I'm trying to solve the following problem:
Let
$A = \begin{bmatrix} 1 & 2 & 3 & -2\\ 2 & 5 & 4 & -5\\ 3 & 4 & 14 & -2 \\ -2 & -5 & -2 & 10 \\ \end{bmatrix}$
Show that the matrix $A$ is positive definite (that is $x^T A x >0$ for each $x \neq 0$)

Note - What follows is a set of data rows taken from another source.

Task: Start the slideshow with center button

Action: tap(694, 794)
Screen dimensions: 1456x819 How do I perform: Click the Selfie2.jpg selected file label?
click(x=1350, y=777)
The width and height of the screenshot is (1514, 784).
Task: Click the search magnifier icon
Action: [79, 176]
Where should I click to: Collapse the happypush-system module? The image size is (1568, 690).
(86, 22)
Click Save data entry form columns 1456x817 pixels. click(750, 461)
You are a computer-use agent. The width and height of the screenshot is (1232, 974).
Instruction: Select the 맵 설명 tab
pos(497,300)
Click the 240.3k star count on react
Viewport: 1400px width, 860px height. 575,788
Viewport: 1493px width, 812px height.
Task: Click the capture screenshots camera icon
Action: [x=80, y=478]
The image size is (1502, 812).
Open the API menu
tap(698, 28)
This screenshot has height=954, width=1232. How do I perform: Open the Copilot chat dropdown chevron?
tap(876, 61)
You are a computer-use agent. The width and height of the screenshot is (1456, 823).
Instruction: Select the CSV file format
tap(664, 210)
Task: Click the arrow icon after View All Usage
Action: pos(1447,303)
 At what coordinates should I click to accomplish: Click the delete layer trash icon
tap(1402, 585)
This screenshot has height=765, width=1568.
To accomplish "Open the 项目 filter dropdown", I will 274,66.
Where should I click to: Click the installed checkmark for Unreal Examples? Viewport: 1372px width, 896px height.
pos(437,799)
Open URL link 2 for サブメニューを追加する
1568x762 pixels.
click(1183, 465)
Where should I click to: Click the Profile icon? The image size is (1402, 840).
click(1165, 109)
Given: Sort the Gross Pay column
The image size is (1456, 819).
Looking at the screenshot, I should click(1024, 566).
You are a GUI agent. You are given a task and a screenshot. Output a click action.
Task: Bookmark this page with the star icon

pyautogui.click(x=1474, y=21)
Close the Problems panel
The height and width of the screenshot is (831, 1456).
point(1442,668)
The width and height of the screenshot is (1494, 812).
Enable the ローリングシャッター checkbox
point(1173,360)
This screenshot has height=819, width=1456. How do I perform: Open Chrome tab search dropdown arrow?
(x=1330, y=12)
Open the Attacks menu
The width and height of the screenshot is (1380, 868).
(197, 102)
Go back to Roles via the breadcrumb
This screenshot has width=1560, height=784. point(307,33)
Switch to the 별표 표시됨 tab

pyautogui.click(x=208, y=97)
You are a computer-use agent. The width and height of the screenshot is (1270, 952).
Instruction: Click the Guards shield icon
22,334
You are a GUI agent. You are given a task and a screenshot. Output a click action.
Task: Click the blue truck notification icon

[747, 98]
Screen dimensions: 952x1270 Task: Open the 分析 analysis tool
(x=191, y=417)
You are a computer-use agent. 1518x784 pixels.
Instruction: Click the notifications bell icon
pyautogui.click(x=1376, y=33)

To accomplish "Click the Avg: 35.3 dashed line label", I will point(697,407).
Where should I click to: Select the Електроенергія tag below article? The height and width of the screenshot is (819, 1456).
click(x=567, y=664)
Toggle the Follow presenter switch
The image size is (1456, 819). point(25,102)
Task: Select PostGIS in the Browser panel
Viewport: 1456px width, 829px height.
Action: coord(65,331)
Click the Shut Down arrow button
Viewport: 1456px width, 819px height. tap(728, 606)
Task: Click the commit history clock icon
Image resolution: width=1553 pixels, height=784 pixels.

I have noticed that $A$ is a symmetric matrix and hence it induces a quadratic form $q_A(x)=x^T A x$. I also know that a quadratic form $q_A$ is positive definite (which is $x^T A x >0$ for each $x \neq 0$) if and only if all the eigen values of $A$ are positive, but ¿Is there an easier way to solve the problem, sice it is a $4 \times 4$ matrix and it will take some time to compute $det(A-\lambda I)$? and It also might be hard to find the roots of the characteristic polynomial of $A$
You can use Sylvester's criterion. Essentially matrix is positive-definite if and only if all the leading principle minors determinants are positive-definite. We can see $$|1|>0$$ $$A = \begin{vmatrix} 1 & 2 \\ 2 & 5\\ \end{vmatrix}=1>0$$ $$A = \begin{vmatrix} 1 & 2 & 3 \\ 2 & 5 & 4 \\ 3 & 4 & 14 \\ \end{vmatrix}=1>0$$ $$A = \begin{vmatrix} 1 & 2 & 3 & -2\\ 2 & 5 & 4 & -5\\ 3 & 4 & 14 & -2 \\ -2 & -5 & -2 & 10 \\ \end{vmatrix}=1>0$$ Thus by Sylvester's criterion we can conclude that $A$ is positive-definite matrix.